Rewrite all of the items below as a Markdown table with two columns, Row and Line. Put one line in each row with its number, and leave out blank lines.

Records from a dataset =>
◆ ◆ ◆ ◆ ◆ ◆ ◆
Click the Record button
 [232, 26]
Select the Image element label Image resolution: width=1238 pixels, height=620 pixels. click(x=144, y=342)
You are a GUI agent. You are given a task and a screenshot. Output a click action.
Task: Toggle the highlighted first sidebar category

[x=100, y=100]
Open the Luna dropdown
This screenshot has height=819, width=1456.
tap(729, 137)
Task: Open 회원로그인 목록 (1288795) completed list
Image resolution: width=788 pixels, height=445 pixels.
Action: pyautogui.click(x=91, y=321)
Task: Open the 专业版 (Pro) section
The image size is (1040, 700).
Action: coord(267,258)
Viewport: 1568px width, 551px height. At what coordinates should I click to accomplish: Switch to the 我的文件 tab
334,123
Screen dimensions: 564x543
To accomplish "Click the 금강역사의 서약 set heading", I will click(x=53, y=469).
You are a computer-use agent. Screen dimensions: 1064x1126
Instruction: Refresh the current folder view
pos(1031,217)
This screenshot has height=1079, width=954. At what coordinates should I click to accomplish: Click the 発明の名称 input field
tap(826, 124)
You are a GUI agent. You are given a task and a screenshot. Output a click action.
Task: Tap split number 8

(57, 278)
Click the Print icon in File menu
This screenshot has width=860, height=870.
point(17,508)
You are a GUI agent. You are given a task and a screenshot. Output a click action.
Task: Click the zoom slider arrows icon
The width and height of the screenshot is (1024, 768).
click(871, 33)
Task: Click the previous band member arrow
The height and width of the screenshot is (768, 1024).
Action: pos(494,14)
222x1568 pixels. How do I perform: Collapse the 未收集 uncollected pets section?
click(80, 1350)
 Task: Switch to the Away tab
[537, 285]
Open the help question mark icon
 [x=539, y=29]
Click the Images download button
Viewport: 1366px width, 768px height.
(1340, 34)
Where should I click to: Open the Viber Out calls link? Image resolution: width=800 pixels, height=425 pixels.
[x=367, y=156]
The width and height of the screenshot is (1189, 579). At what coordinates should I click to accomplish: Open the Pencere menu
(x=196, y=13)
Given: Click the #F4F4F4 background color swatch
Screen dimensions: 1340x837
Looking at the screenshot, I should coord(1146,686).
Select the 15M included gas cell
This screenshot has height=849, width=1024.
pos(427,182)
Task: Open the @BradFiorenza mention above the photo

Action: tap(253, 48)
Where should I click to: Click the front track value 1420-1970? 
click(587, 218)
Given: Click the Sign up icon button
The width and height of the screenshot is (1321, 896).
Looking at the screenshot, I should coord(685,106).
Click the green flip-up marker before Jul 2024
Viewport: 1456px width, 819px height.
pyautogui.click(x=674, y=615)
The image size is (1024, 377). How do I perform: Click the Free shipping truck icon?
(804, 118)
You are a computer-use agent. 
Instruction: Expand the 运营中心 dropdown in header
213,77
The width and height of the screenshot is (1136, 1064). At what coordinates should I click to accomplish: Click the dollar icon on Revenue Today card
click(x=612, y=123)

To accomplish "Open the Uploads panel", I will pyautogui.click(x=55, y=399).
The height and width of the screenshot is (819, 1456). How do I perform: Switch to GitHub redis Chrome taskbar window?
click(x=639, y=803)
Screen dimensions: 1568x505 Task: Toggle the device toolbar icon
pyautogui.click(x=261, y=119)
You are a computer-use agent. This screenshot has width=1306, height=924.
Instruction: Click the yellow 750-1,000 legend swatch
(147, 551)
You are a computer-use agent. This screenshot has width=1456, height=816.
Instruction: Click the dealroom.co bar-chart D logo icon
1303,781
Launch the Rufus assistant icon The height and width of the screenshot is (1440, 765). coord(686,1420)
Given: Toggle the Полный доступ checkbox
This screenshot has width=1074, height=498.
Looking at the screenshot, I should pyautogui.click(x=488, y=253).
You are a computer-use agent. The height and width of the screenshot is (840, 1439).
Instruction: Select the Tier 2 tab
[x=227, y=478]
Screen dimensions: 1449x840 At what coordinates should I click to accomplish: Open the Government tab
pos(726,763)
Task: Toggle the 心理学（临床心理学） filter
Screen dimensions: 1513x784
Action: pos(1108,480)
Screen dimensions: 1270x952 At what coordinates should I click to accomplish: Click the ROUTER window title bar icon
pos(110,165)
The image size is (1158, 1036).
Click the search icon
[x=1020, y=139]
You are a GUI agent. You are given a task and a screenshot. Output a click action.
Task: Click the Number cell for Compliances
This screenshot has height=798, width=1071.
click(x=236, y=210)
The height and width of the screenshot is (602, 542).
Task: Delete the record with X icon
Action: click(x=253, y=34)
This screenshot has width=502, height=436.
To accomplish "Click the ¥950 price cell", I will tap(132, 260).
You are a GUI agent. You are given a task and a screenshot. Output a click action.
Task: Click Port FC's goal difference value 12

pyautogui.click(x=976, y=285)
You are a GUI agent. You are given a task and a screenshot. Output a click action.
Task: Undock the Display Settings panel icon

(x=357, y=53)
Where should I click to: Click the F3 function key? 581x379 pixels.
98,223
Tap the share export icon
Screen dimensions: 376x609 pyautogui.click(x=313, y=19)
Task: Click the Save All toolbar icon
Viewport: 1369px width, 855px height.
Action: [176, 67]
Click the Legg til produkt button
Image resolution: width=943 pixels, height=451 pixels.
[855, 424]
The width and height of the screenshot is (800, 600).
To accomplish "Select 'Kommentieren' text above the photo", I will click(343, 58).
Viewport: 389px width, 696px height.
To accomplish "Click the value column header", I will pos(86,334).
◆ ◆ ◆ ◆ ◆ ◆ ◆
Written solution =>
| Row | Line |
|---|---|
| 1 | Click the Record button |
| 2 |  [232, 26] |
| 3 | Select the Image element label Image resolution: width=1238 pixels, height=620 pixels. click(x=144, y=342) |
| 4 | You are a GUI agent. You are given a task and a screenshot. Output a click action. |
| 5 | Task: Toggle the highlighted first sidebar category |
| 6 | [x=100, y=100] |
| 7 | Open the Luna dropdown |
| 8 | This screenshot has height=819, width=1456. |
| 9 | tap(729, 137) |
| 10 | Task: Open 회원로그인 목록 (1288795) completed list |
| 11 | Image resolution: width=788 pixels, height=445 pixels. |
| 12 | Action: pyautogui.click(x=91, y=321) |
| 13 | Task: Open the 专业版 (Pro) section |
| 14 | The image size is (1040, 700). |
| 15 | Action: coord(267,258) |
| 16 | Viewport: 1568px width, 551px height. At what coordinates should I click to accomplish: Switch to the 我的文件 tab |
| 17 | 334,123 |
| 18 | Screen dimensions: 564x543 |
| 19 | To accomplish "Click the 금강역사의 서약 set heading", I will click(x=53, y=469). |
| 20 | You are a computer-use agent. Screen dimensions: 1064x1126 |
| 21 | Instruction: Refresh the current folder view |
| 22 | pos(1031,217) |
| 23 | This screenshot has height=1079, width=954. At what coordinates should I click to accomplish: Click the 発明の名称 input field |
| 24 | tap(826, 124) |
| 25 | You are a GUI agent. You are given a task and a screenshot. Output a click action. |
| 26 | Task: Tap split number 8 |
| 27 | (57, 278) |
| 28 | Click the Print icon in File menu |
| 29 | This screenshot has width=860, height=870. |
| 30 | point(17,508) |
| 31 | You are a GUI agent. You are given a task and a screenshot. Output a click action. |
| 32 | Task: Click the zoom slider arrows icon |
| 33 | The width and height of the screenshot is (1024, 768). |
| 34 | click(871, 33) |
| 35 | Task: Click the previous band member arrow |
| 36 | The height and width of the screenshot is (768, 1024). |
| 37 | Action: pos(494,14) |
| 38 | 222x1568 pixels. How do I perform: Collapse the 未收集 uncollected pets section? |
| 39 | click(80, 1350) |
| 40 |  Task: Switch to the Away tab |
| 41 | [537, 285] |
| 42 | Open the help question mark icon |
| 43 |  [x=539, y=29] |
| 44 | Click the Images download button |
| 45 | Viewport: 1366px width, 768px height. |
| 46 | (1340, 34) |
| 47 | Where should I click to: Open the Viber Out calls link? Image resolution: width=800 pixels, height=425 pixels. |
| 48 | [x=367, y=156] |
| 49 | The width and height of the screenshot is (1189, 579). At what coordinates should I click to accomplish: Open the Pencere menu |
| 50 | (x=196, y=13) |
| 51 | Given: Click the #F4F4F4 background color swatch |
| 52 | Screen dimensions: 1340x837 |
| 53 | Looking at the screenshot, I should coord(1146,686). |
| 54 | Select the 15M included gas cell |
| 55 | This screenshot has height=849, width=1024. |
| 56 | pos(427,182) |
| 57 | Task: Open the @BradFiorenza mention above the photo |
| 58 | Action: tap(253, 48) |
| 59 | Where should I click to: Click the front track value 1420-1970?  |
| 60 | click(587, 218) |
| 61 | Given: Click the Sign up icon button |
| 62 | The width and height of the screenshot is (1321, 896). |
| 63 | Looking at the screenshot, I should coord(685,106). |
| 64 | Click the green flip-up marker before Jul 2024 |
| 65 | Viewport: 1456px width, 819px height. |
| 66 | pyautogui.click(x=674, y=615) |
| 67 | The image size is (1024, 377). How do I perform: Click the Free shipping truck icon? |
| 68 | (804, 118) |
| 69 | You are a computer-use agent.  |
| 70 | Instruction: Expand the 运营中心 dropdown in header |
| 71 | 213,77 |
| 72 | The width and height of the screenshot is (1136, 1064). At what coordinates should I click to accomplish: Click the dollar icon on Revenue Today card |
| 73 | click(x=612, y=123) |
| 74 | To accomplish "Open the Uploads panel", I will pyautogui.click(x=55, y=399). |
| 75 | The height and width of the screenshot is (819, 1456). How do I perform: Switch to GitHub redis Chrome taskbar window? |
| 76 | click(x=639, y=803) |
| 77 | Screen dimensions: 1568x505 Task: Toggle the device toolbar icon |
| 78 | pyautogui.click(x=261, y=119) |
| 79 | You are a computer-use agent. This screenshot has width=1306, height=924. |
| 80 | Instruction: Click the yellow 750-1,000 legend swatch |
| 81 | (147, 551) |
| 82 | You are a computer-use agent. This screenshot has width=1456, height=816. |
| 83 | Instruction: Click the dealroom.co bar-chart D logo icon |
| 84 | 1303,781 |
| 85 | Launch the Rufus assistant icon The height and width of the screenshot is (1440, 765). coord(686,1420) |
| 86 | Given: Toggle the Полный доступ checkbox |
| 87 | This screenshot has width=1074, height=498. |
| 88 | Looking at the screenshot, I should pyautogui.click(x=488, y=253). |
| 89 | You are a computer-use agent. The height and width of the screenshot is (840, 1439). |
| 90 | Instruction: Select the Tier 2 tab |
| 91 | [x=227, y=478] |
| 92 | Screen dimensions: 1449x840 At what coordinates should I click to accomplish: Open the Government tab |
| 93 | pos(726,763) |
| 94 | Task: Toggle the 心理学（临床心理学） filter |
| 95 | Screen dimensions: 1513x784 |
| 96 | Action: pos(1108,480) |
| 97 | Screen dimensions: 1270x952 At what coordinates should I click to accomplish: Click the ROUTER window title bar icon |
| 98 | pos(110,165) |
| 99 | The image size is (1158, 1036). |
| 100 | Click the search icon |
| 101 | [x=1020, y=139] |
| 102 | You are a GUI agent. You are given a task and a screenshot. Output a click action. |
| 103 | Task: Click the Number cell for Compliances |
| 104 | This screenshot has height=798, width=1071. |
| 105 | click(x=236, y=210) |
| 106 | The height and width of the screenshot is (602, 542). |
| 107 | Task: Delete the record with X icon |
| 108 | Action: click(x=253, y=34) |
| 109 | This screenshot has width=502, height=436. |
| 110 | To accomplish "Click the ¥950 price cell", I will tap(132, 260). |
| 111 | You are a GUI agent. You are given a task and a screenshot. Output a click action. |
| 112 | Task: Click Port FC's goal difference value 12 |
| 113 | pyautogui.click(x=976, y=285) |
| 114 | You are a GUI agent. You are given a task and a screenshot. Output a click action. |
| 115 | Task: Undock the Display Settings panel icon |
| 116 | (x=357, y=53) |
| 117 | Where should I click to: Click the F3 function key? 581x379 pixels. |
| 118 | 98,223 |
| 119 | Tap the share export icon |
| 120 | Screen dimensions: 376x609 pyautogui.click(x=313, y=19) |
| 121 | Task: Click the Save All toolbar icon |
| 122 | Viewport: 1369px width, 855px height. |
| 123 | Action: [176, 67] |
| 124 | Click the Legg til produkt button |
| 125 | Image resolution: width=943 pixels, height=451 pixels. |
| 126 | [855, 424] |
| 127 | The width and height of the screenshot is (800, 600). |
| 128 | To accomplish "Select 'Kommentieren' text above the photo", I will click(343, 58). |
| 129 | Viewport: 389px width, 696px height. |
| 130 | To accomplish "Click the value column header", I will pos(86,334). |